The Supra comes in eight colors including Absolute Zero White, Tungsten and Turbulence Gray, Nocturnal Black, Renaissance Red 2.0, Nitro Yellow, Downshift Blue, and a particularly sweet looking matte finish color called Phantom. It's Toyota's first matte finish production car, and it looks damned good.
Pedal down, the Supra is damned quick - it does 0-to-60 mph in just 4.1 seconds, and offers launch control to help make sure as much of its ample 365 lb-ft. of torque gets to the ground. The quick-shifting ZF 8-speed automatic gearbox and excellent Michelin Pilot Super Sport tires help do their part too. And the Brembo performance disc brakes provided plenty of stopping power as we came into sharp corners at speeds approaching 120mph.
From day one, it was a requirement that the new Supra had an inline-6 engine like its predecessors. The BMW-sourced 3.0-liter twin-scroll turbo engine is fantastic, offering up all of its torque starting at just 1600 RPM. Turbo lag is nowhere to be found, and power comes on fast and keeps going as you put your foot down.
The Supra's exhaust sound is simply sublime too - offering up a rich and deep note, accompanied by the best mix of snaps, crackles, and pops this side of a Jaguar F-TYPE. Some sounds are are augmented in the cabin through the sound system, but as you can hear, the Supra offers plenty of ear candy outside too.
Tuner culture is a big part of the Supra's heritage, and Toyota worked very hard to preserve and embrace this with the 2020 model, also known as the A90 Supra. Clever touches like threaded mounts for reinforcement bars, space, reinforced rear wing mounts, and punch-outs for added engine and brake cooling are among the thoughtful modding opportunities that Toyota has provided for tuners. It also has dual hood latches, something that Toyota's engineers felt were a necessity for a car that might actually spend some time on track.
Inside, the Supra offers a modern and driver-focused cabin. There's a clean and linear feel to the dash, real carbon fiber on the center console, and a slick digital information display. We've never been huge fans of nav screens that stick out of the dash, but the design helps keeps eyes on the road ahead, and still works as a touchscreen for those of us with longer arms.
Every Supra gets sporty bucket seats with 14-way adjustments for both driver and passenger. We particularly appreciate the adjustable side bolsters which help keep you in your seat as you slide around corners, but can be loosened up for street driving. The Supra 3.0 Premium and Launch Edition get all leather surfaces, while the Supra 3.0 gets a combination of Alcantara and leather.

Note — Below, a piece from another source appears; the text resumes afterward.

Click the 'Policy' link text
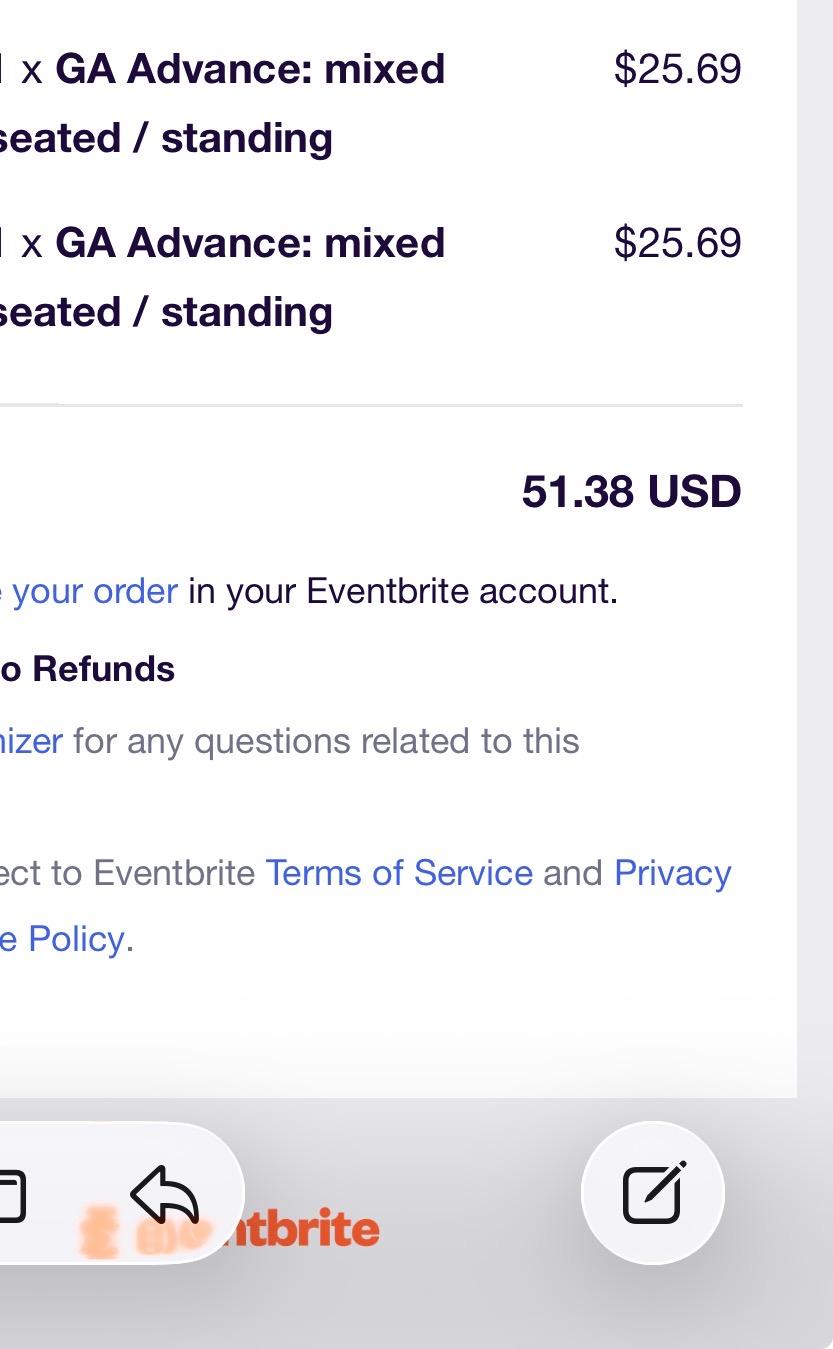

Fanboys might have concerns about the new Supra not being a "real Toyota," but philosophical debates aside, the Supra is a phenomenal driver's car. It offers thrillling and dynamic driving whether on the road or track, a wonderful soundtrack, and is a whole lot of car for something that starts below $50,000. It may have taken more than 20 years for the Supra to return to the US, but the 2020 Supra was well worth the wait.